Auctions act as a barometer of the market and some regular attendees are simply there to see which way it is going to swing.
At just one auction in 1988, this company raised £82 million. In the same year, surveyors Jones Lang Wootton sold a residential development at auction for £9.2 million. The market was riding high and these were astonishing figures achieved by harnessing the competition in the market. But the auction was not just a 'good times' phenomenon. As the recession hit other players in the property industry hard, auctioneers began to benefit from new sources of instructions.
Purchasers and vendors like the fact that auctions offer a high degree of certainty: when the hammer falls, you have an exchange of contracts and a 10 per cent deposit is paid on the day – no room for procrastination, late negotiation tactics or simply cold feet.
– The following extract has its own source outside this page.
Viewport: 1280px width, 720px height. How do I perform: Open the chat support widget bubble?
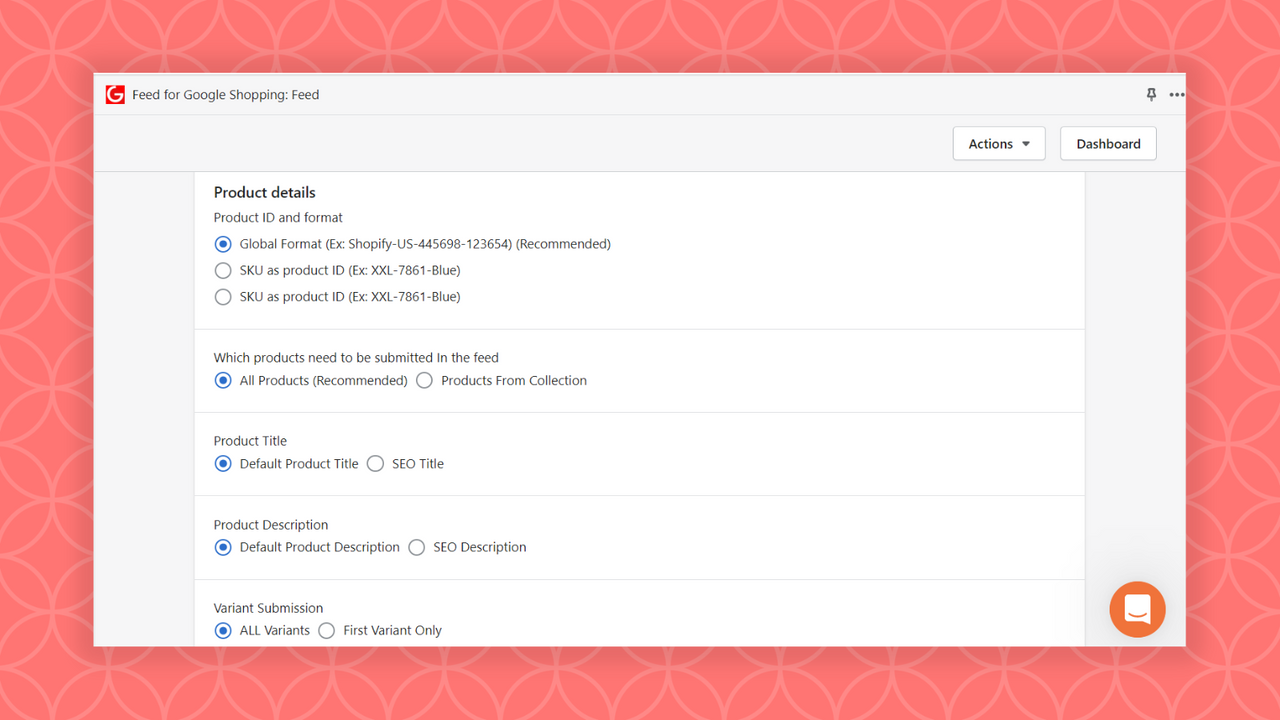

In addition, the vendor can be seen to be achieving the best possible price in open competition and a large number of properties can be sold on the same day – a highly efficient method.
Auctions are useful to vendors who are acting in a fiduciary capacity, executors, trustees, mortgagees in possession or receivers.
And it is not just unusual or difficult properties that appear in the auctioneers' catalogues. In practice, the lots vary widely but as a generalisation it would be fair to say that the major commercial auction houses are likely to be in the 'good secondary' category with a value of between £50,000 and £5 million or more.
Typical investment properties include high street shops, parades with flats above, small industrial estates, single or multi-let offices or warehouses and ground rents.
Everyone buys at auction, from major funds to the private individual.
However, the lifeblood of the property auction is the small property company and private investors or family trusts. These are the purchasers who typically seek to purchase the management-intensive and higher-yielding properties that the funds and large property companies are selling.
Duncan Moir is a partner at London-based auctioneers Allsop & Co.